This theme will sound a bit like a broken record, but England's catching malaise shows little sign of abating. At Lord's the focus was back on the slips, a problem area all summer, and the fact England secured victory to take an unassailable 2-1 lead was despite, not because of, their fielding.
If that feels like a downbeat note on which to reflect on another solid victory - which is a sign of the strength of character in this one-day side - it never hurts to look at how a team can improve after a win. One thing is for sure, Andy Flower will not be rubbing out the dropped catches from his notebook that gets studiously filled during each match.
It is difficult to pinpoint when England last went through such a sustained period of weakness in the catching department. The Ashes tour in 1994-95 springs to mind, which came to a head when ten chances were put down in Perth, leading to Graham Thorpe booting the ball away at first slip after he grassed one. In 2006 England suffered a bad Test at Lord's against Sri Lanka when a hatful of chances went down and the visitors saved the game, but by the next match standards had improved. While there are obviously other failures in between, too, the current issues have become a trend.
This season, at least since the third Test against West Indies when Ian Bell dropped two at slip, there has been a consistency about the inconsistency. And it is not just one player, either, unlike previous occasions when the likes of Kevin Pietersen or Matt Prior have gone through periods of missing plenty. James Anderson, Alastair Cook and Andrew Strauss missed them in the Test series, while Craig Kieswetter had an awful ODI in Southampton and at Lord's it was James Tredwell's turn to let two escape his grasp.
The first, inevitably off Hashim Amla's outside edge, flew at an awkward shoulder-height to Tredwell at second slip and he could not decide whether to go with his hands up or down. Still, it should have been swallowed. The second came when Tredwell was stood at a lone first slip and Graeme Smith edged the same bowler, Steven Finn. Kieswetter committed to the dive and his out-stretched left glove distracted Tredwell, who never got near catching it. It was credit to Tredwell that did not let the misses affect his bowling, where he responded with a beautifully controlled 3 for 35.
However, the fact that Tredwell and Jonathan Trott were England's two slips highlights the issues they are having. It is not that they are poor slippers - it bemuses many that Trott is not there more often and Tredwell does it for Kent - but there has been a huge amount of chopping and changing in recent months. That is unavoidable to a degree - players retire, others get injured, while Test and ODI teams are not the same - but like any role in sport players have to be able to settle in a position.
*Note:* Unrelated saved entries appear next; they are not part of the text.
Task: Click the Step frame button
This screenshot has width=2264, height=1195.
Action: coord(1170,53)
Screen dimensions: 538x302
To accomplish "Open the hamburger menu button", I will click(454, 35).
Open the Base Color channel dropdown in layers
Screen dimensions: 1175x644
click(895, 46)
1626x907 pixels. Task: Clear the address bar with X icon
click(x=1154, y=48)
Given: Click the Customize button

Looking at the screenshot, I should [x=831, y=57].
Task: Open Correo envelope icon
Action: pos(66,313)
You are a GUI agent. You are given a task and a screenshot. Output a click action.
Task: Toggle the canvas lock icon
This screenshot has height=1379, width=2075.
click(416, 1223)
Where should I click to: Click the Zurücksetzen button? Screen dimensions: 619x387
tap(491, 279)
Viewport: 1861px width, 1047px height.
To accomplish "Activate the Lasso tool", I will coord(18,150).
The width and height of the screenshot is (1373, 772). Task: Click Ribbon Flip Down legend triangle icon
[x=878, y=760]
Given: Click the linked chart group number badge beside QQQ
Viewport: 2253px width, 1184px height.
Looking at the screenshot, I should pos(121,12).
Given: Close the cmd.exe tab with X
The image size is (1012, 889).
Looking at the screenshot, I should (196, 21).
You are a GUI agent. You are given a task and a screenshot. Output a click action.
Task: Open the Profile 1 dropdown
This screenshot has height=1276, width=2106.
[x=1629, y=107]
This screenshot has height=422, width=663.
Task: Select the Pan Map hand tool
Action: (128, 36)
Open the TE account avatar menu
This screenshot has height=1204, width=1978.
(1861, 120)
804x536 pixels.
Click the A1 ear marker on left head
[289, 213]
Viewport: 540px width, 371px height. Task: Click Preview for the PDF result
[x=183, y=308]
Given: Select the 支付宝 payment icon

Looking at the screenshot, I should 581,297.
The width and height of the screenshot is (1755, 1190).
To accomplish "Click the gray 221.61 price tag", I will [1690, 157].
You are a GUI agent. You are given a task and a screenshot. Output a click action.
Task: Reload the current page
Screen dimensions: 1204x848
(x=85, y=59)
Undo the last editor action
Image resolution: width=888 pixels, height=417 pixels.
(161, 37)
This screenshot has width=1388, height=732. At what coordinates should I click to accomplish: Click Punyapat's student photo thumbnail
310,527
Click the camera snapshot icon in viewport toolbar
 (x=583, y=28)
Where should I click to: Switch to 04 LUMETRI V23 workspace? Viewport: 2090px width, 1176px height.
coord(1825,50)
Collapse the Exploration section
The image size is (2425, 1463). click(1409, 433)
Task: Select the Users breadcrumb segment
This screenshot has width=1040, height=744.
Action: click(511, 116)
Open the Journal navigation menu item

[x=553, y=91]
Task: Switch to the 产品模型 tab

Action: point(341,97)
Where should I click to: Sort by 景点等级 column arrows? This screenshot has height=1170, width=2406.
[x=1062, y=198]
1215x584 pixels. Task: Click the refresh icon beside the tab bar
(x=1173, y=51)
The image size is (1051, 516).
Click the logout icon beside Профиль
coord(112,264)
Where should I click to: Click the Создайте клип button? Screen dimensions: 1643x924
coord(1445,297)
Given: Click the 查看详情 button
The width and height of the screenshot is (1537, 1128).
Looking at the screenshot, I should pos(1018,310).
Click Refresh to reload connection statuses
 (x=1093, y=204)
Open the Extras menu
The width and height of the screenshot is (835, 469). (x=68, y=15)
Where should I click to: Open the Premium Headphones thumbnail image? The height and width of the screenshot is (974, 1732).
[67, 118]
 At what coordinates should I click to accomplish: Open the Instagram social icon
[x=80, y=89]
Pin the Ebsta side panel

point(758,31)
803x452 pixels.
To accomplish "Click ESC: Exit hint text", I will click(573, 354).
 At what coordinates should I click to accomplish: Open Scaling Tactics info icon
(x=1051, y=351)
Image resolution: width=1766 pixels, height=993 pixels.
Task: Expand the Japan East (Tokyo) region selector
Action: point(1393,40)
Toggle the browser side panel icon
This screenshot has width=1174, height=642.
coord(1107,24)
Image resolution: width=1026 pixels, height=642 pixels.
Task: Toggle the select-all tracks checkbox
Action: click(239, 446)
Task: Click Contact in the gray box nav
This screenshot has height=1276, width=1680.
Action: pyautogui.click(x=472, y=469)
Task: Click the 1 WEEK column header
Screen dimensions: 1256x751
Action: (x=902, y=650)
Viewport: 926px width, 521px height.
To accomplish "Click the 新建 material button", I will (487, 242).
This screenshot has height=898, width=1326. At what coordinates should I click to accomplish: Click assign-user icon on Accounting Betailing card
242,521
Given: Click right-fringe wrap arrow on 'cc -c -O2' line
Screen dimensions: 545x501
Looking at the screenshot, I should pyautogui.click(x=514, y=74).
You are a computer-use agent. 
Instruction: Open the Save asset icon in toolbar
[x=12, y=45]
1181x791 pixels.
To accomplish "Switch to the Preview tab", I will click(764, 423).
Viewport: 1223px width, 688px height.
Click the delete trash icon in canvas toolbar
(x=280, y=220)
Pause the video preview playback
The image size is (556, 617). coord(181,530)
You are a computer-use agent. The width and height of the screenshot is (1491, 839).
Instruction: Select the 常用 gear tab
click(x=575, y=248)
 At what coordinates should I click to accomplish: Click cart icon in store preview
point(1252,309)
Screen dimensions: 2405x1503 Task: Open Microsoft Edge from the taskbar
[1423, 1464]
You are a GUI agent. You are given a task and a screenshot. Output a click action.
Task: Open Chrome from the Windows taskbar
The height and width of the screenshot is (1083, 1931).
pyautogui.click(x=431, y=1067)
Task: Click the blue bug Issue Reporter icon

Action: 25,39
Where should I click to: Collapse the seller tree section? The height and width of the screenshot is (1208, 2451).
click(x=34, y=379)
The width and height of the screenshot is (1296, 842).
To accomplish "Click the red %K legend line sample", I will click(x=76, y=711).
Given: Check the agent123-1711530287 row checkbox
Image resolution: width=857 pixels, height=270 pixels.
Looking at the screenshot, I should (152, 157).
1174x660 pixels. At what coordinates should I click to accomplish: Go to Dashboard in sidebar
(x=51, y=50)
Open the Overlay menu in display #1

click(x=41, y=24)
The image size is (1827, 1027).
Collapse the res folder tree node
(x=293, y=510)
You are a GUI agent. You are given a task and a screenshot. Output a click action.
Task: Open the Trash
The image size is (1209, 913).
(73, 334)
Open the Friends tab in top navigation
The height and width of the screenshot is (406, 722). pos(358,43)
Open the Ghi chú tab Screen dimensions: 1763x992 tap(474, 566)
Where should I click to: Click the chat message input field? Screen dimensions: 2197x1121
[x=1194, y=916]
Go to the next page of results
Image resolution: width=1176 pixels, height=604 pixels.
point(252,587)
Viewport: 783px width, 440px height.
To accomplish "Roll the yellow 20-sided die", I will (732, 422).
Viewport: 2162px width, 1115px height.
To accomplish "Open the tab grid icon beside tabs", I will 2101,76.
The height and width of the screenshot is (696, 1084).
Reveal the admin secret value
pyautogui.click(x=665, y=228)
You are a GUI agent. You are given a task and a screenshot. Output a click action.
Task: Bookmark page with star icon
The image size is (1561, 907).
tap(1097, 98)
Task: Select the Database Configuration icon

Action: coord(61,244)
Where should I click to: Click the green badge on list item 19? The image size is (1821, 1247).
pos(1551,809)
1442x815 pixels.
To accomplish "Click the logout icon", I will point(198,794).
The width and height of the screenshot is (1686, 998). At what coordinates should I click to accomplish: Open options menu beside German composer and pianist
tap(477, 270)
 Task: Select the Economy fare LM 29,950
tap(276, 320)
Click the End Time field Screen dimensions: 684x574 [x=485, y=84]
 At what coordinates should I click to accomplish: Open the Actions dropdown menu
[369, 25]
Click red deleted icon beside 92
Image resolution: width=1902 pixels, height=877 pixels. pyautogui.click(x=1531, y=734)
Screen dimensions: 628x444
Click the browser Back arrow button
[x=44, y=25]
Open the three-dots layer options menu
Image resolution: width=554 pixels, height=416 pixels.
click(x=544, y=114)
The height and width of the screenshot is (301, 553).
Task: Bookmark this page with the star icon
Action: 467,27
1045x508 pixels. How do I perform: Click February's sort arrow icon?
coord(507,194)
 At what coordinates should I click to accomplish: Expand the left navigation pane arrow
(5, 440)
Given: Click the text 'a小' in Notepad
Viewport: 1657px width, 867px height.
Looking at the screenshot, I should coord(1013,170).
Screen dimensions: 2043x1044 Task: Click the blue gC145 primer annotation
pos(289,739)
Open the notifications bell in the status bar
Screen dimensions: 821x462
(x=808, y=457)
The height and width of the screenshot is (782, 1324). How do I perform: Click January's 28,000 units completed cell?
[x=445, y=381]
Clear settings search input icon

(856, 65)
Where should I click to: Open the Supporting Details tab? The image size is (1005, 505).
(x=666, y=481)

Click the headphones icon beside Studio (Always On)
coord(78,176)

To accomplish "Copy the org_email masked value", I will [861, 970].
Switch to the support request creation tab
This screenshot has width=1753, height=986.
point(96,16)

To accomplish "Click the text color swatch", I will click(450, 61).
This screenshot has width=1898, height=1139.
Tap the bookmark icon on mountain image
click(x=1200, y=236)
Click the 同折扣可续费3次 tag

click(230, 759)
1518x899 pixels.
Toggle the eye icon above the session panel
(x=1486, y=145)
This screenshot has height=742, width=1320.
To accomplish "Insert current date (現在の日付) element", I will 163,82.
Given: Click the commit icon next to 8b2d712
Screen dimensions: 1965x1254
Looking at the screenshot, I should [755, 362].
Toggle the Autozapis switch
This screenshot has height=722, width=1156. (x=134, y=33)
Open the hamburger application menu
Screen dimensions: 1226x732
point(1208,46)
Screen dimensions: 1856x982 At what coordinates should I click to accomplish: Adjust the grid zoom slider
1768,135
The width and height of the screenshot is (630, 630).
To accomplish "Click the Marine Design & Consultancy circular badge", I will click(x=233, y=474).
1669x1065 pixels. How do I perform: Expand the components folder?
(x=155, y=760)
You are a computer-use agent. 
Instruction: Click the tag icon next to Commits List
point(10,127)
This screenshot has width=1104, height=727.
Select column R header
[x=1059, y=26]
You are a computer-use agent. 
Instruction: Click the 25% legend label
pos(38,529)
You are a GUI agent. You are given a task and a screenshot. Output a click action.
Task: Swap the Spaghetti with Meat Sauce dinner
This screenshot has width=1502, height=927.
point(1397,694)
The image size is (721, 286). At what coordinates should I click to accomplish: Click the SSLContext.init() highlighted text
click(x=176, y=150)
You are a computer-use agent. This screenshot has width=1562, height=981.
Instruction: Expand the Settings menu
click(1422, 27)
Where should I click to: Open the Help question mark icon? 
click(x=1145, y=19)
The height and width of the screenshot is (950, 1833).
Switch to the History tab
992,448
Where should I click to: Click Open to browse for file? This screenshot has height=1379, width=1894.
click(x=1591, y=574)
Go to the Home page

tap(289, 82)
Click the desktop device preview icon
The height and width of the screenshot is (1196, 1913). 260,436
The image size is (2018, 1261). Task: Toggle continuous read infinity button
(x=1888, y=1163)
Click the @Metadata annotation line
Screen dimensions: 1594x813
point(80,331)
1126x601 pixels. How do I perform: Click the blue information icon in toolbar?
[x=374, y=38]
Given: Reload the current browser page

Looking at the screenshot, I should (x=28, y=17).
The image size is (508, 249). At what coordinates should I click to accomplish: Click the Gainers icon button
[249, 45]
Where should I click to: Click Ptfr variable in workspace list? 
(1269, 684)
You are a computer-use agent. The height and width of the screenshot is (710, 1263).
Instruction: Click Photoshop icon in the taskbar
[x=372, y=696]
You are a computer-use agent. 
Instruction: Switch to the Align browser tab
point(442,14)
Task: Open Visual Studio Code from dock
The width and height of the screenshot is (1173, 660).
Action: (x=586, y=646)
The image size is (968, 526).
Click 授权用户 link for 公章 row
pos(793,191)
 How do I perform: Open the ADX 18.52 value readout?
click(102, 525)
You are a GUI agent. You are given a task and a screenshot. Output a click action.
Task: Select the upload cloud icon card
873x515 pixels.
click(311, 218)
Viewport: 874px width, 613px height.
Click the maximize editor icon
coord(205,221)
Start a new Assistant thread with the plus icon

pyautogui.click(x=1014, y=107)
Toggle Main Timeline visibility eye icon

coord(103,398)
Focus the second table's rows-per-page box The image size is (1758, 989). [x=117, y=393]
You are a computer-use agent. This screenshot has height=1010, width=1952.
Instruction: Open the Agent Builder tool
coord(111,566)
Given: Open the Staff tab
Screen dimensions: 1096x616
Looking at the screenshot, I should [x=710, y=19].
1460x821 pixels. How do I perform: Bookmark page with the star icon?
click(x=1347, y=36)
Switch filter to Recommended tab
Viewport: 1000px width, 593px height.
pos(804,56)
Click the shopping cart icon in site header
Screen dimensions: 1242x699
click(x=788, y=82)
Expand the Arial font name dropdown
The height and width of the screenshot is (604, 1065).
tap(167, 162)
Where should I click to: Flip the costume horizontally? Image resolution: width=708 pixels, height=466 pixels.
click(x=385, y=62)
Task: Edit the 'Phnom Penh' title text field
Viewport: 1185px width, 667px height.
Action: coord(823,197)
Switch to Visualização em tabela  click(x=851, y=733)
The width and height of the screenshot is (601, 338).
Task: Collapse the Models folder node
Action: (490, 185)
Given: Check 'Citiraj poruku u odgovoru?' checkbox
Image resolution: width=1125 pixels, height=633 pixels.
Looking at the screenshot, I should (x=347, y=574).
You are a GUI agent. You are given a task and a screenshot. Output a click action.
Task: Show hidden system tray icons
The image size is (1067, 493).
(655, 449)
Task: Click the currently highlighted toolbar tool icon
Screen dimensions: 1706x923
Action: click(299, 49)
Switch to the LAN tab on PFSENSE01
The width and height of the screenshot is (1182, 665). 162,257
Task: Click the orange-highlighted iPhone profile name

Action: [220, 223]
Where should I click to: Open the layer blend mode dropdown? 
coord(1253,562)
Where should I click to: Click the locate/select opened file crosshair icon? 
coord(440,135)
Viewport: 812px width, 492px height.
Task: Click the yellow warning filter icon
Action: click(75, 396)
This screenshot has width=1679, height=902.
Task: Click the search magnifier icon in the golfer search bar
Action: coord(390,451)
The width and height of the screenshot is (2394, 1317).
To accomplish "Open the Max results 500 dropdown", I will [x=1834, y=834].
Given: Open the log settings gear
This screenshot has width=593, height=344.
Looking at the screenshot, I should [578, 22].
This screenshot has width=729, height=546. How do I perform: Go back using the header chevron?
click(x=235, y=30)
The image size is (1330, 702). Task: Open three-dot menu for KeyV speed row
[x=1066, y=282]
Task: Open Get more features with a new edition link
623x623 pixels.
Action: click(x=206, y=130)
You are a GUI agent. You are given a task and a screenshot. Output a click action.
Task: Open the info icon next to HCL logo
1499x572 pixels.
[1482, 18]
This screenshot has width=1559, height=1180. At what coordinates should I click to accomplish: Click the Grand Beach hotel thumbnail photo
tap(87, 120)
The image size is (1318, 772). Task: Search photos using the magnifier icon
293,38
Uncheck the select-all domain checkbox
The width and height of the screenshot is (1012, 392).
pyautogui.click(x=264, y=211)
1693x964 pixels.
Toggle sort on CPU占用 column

Cook, who has fielded slip in Tests albeit with mixed results, and Anderson are not there to quick bowlers in ODIs (although Anderson stood there to the spinners at Lord's). Fielding in the slips, while a very individual skill, also requires a sixth sense built up over time over who will go for what, especially between the keeper and first slip. Healy-Taylor, Gilchrist-Warne, Strauss-Prior (mostly) and Smith-Boucher are just a few contemporary examples of long-term associations.
"In ODIs, Cook likes to field at mid-off to chat to his bowlers but first slip is ideal for a captain. Can he make himself safe in that position? It might also help him judge the use of DRS"
In terms of England's catching as a whole they have not replaced Paul Collingwood, who spent his career at backward point in ODIs and third slip in Tests, or second when the likes of Andrew Flintoff or Graeme Swann were bowling. It was a natural stagger, everyone knew where they would be.
Crucially, too, the first slip remained almost constant, certainly in Tests, whether it be Marcus Trescothick (who had to avoid Geraint Jones' keenness to dive more than once) or Strauss. Now that will come into focus again in the Tests with Strauss departing with a record number of England catches. In ODIs, Cook likes to field at mid-off to chat to his bowlers but first slip is ideal for a captain. Can Cook make himself safe in that position? It might also help him judge the use of DRS; as in the second match at West End, where they wasted one on JP Duminy, here there was a silly review against Amla, who was then given not out to one that was taking leg stump.
However, amid another reminder of how England's fielding has lost its edge it should be mentioned how well Kieswetter responded under pressure, making five dismissals. It was a tough game for him in Southampton and he played a hand in Smith's reprieve here, but soon set about evening the ledger. He held a sharp catch above his head off Smith's top edge then became the first England wicketkeeper to complete three stumpings in an ODI.
Two were comfortable but he was quick to spot AB de Villiers' toe on the line, although he blotted his copy book when he chased a shot from Robin Peterson and produced a poor throw to Anderson at the stumps. It was not a wicketkeeping error, but just another little moment to add to a lengthy list from the team season. Peterson later showed that South Africa are far from infallible when he dropped Bell at mid-on to put a seal on a disappointing show from the visitors who, this time, could not make England pay for their mistakes. But that does not mean the problems can be ignored.